Any employer who violates the [minimum wage or overtime provisions of this title] shall be liable to the employee or employees affected in the amount of their unpaid minimum wages, or their unpaid overtime compensation, as the

case may be, and in an additional equal amount as liquidated damages.... An action to recover [for such] liability ... may be maintained against any employer ... in any Federal or State court of competent jurisdiction by any one or more employees for and in behalf of himself or themselves and other employees similarly situated. No employee shall be a party plaintiff to any such action unless he gives his consent in writing to become such a party and such consent is filed in the court in which such action is brought.

29 U.S.C. § 216(b). This provision establishes two requirements for a representative action: plaintiffs must (1) "actually be ‘similarly situated;’ " and (2) "signal in writing their affirmative consent to participate in the action." Comer v. Wal-Mart Stores, Inc. , 454 F.3d 544, 546 (6th Cir. 2006).

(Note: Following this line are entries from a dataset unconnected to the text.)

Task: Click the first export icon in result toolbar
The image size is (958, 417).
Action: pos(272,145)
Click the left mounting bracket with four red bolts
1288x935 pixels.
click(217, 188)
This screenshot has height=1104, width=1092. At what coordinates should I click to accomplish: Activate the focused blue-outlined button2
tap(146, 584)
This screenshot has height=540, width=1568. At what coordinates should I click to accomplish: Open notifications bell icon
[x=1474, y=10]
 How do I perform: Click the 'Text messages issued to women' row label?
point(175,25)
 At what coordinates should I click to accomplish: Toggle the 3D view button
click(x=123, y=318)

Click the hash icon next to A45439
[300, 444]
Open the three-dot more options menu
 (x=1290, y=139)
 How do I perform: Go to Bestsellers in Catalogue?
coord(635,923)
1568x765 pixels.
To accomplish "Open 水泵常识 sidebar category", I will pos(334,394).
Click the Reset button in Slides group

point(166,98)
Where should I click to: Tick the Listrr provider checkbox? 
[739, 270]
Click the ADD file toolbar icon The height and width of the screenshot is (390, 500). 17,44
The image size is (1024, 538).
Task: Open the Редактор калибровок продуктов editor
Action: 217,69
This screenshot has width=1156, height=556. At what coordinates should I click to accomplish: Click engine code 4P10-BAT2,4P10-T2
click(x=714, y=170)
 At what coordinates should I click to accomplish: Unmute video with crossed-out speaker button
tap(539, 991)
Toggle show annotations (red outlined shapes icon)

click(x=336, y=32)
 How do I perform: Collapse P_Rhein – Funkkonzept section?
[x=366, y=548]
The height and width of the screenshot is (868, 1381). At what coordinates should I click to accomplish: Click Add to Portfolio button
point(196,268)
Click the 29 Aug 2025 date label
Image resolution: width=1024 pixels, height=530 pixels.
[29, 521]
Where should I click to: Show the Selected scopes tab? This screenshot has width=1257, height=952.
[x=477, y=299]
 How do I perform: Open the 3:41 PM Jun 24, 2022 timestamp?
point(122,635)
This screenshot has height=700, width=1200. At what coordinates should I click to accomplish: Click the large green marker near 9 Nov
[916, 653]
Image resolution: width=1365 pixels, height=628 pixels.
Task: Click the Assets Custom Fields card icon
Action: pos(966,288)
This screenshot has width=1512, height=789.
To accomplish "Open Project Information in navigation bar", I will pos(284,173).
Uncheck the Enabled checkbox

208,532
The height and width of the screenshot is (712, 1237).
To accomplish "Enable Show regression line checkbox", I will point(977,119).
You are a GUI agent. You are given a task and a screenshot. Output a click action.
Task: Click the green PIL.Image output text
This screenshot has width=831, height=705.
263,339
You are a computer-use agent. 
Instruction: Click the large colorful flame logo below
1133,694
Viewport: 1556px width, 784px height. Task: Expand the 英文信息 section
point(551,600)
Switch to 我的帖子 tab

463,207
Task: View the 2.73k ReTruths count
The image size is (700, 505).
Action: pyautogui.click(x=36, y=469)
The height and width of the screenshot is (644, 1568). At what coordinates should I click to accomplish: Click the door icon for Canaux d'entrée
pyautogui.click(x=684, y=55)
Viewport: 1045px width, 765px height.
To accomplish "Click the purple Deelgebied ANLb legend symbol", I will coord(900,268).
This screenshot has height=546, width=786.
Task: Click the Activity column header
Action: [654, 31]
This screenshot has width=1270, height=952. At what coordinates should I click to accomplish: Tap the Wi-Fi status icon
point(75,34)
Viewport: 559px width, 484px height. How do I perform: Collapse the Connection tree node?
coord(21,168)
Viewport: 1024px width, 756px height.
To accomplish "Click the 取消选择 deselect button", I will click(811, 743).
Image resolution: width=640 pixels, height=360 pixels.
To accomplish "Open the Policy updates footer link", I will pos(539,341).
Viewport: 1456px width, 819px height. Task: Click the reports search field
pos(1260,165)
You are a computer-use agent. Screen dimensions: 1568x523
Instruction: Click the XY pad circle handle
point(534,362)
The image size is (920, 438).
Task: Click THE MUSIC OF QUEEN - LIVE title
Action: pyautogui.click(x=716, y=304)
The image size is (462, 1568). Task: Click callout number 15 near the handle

In FLSA collective actions, certification generally occurs in two stages: conditional and final certification. Frye v. Baptist Mem'l Hosp., Inc. , 495 F. App'x 669, 671 (6th Cir. 2012). Conditional certification takes place at the beginning of discovery. Morse v. NTI Servs., Corp. , No. 2:20-CV-2173, 2020 WL 5407974, at *2 (S.D. Ohio Sept. 9, 2020). At this "notice stage," plaintiffs need only make a modest factual showing that they are similarly situated to the proposed class of employees. Comer , 454 F.3d at 546 ; Lewis v. Huntington Nat. Bank , 789 F. Supp. 2d 863, 867 (S.D. Ohio 2011). We use a "fairly lenient standard" that usually results in conditional certification of a representative class. White v. Baptist Mem'l Health Care Corp. , 699 F.3d 869, 877 (6th Cir. 2012). If plausible grounds exist and a court grants conditional certification, then the plaintiffs may send opt-in notices to current and former employees who potentially satisfy the definition of the collective. Morse , 2020 WL 5407974, at *3.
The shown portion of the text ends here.